2. The lung nodule identification model based on attribute privilege and capsule network according to claim 1, characterized in that: It also includes a preprocessing module, located at the input of the Res2net network module, which uses convolutional blocks with a kernel size of 3×3.
3. The lung nodule identification model based on attribute privilege and capsule network according to claim 1, characterized in that: The convolutional module uses two cascaded convolutional layers with a kernel size of 3×3.
4. The lung nodule identification model based on attribute privilege and capsule network according to claim 1, characterized in that: The channel and spatial attention module first applies channel attention processing to the input features, and then applies spatial attention processing to the processed features.
5. The lung nodule identification model based on attribute privilege and capsule network according to claim 4, characterized in that: The specific process for handling channel attention is as follows: The coefficients for each channel are obtained by applying average pooling to the input features along the channel dimension; One-dimensional convolution is used to convolve the coefficients to obtain the common response of each channel with its neighboring channels; By using a non-linear activation function to map the coefficients to the range of 0 to 1, the channel attention coefficients are obtained.
6. The lung nodule identification model based on attribute privilege and capsule network according to claim 4, characterized in that: The maximum value and average value of the input features are extracted across channels along the channel dimension to obtain the average pooling feature and the max pooling feature.
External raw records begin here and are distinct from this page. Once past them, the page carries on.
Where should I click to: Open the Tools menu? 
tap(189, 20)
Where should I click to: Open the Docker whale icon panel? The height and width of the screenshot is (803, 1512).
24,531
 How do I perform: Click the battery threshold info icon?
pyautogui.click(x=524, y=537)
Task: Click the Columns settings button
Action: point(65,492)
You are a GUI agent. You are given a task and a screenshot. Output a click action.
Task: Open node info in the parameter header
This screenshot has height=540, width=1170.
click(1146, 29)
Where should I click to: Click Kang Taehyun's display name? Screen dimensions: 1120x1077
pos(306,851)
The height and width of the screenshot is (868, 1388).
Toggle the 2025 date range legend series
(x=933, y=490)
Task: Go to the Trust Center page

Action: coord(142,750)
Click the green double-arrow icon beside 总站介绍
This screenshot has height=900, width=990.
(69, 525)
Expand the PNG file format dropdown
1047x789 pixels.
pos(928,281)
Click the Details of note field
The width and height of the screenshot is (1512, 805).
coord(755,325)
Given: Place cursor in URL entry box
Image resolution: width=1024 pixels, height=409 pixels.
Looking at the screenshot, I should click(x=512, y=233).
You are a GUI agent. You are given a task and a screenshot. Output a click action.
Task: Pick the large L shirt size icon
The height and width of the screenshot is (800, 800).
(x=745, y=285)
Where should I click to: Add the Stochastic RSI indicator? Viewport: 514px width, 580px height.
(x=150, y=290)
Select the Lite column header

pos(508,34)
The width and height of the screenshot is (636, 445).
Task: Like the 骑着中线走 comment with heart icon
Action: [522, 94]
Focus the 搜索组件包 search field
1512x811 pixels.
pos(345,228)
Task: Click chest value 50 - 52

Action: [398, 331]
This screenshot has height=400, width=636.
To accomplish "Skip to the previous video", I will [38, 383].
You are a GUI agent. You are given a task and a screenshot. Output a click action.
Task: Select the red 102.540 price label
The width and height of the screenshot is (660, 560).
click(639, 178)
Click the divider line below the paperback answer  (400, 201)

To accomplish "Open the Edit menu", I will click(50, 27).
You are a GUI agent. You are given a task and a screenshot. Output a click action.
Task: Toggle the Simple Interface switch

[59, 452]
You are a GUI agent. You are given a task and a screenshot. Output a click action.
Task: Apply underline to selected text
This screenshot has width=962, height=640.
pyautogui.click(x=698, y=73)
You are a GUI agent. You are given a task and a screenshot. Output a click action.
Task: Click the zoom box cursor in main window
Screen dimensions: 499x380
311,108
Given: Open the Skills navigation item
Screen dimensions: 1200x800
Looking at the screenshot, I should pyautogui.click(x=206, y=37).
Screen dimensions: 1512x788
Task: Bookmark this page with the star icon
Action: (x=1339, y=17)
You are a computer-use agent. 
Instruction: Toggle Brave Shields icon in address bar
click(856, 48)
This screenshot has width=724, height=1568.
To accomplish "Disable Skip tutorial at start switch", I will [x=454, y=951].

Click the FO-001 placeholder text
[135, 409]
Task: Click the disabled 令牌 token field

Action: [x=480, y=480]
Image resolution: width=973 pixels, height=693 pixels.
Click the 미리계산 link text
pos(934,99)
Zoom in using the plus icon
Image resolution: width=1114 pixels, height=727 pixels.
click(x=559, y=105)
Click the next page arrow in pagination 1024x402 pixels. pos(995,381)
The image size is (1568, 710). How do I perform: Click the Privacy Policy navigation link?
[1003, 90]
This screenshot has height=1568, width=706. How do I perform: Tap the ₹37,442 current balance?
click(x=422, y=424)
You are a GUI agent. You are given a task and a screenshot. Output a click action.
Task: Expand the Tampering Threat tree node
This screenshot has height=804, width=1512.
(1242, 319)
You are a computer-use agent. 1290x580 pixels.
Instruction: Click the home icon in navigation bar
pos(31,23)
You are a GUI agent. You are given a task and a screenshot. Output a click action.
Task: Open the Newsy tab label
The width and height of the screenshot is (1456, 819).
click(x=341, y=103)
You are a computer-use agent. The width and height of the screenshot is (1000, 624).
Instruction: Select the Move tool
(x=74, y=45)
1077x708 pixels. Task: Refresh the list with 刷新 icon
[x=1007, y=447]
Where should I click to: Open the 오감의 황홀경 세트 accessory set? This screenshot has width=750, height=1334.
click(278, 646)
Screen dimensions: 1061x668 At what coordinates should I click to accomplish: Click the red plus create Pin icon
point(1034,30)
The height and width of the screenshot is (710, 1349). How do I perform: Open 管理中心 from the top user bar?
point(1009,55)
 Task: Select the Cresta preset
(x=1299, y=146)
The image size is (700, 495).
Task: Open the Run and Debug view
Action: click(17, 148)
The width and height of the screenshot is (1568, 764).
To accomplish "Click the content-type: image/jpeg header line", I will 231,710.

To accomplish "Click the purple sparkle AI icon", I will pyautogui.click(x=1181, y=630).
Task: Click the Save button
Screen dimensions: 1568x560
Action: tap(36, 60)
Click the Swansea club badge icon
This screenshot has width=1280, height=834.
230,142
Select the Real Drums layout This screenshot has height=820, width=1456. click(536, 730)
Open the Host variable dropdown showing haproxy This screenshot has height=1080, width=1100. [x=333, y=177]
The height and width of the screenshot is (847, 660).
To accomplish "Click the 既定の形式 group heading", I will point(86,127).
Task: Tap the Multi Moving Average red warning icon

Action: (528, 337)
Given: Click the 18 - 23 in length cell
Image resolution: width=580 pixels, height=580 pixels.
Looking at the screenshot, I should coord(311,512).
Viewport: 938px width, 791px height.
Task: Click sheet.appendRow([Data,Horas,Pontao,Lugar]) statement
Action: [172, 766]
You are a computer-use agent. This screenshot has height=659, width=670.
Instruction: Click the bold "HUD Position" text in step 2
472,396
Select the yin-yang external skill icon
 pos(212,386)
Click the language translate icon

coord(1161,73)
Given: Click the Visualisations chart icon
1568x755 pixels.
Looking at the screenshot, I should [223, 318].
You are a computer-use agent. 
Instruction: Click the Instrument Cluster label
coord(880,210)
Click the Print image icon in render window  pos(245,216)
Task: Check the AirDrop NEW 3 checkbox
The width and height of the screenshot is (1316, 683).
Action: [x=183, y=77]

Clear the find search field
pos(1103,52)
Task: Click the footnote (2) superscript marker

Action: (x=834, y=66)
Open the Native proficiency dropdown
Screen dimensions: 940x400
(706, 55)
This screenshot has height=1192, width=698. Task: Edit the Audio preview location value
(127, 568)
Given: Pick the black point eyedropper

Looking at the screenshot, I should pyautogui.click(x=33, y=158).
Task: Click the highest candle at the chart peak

The two features are concatenated along the channel dimension, and the spatial location attention coefficients of the nodules are generated using a parameter-learnable two-dimensional convolutional kernel. The spatial attention coefficients are mapped to a range of 0 to 1 using a nonlinear activation function, thus obtaining the final spatial attention coefficients.
7. The application of the lung nodule identification model according to any one of claims 1 to 6 in lung nodule identification.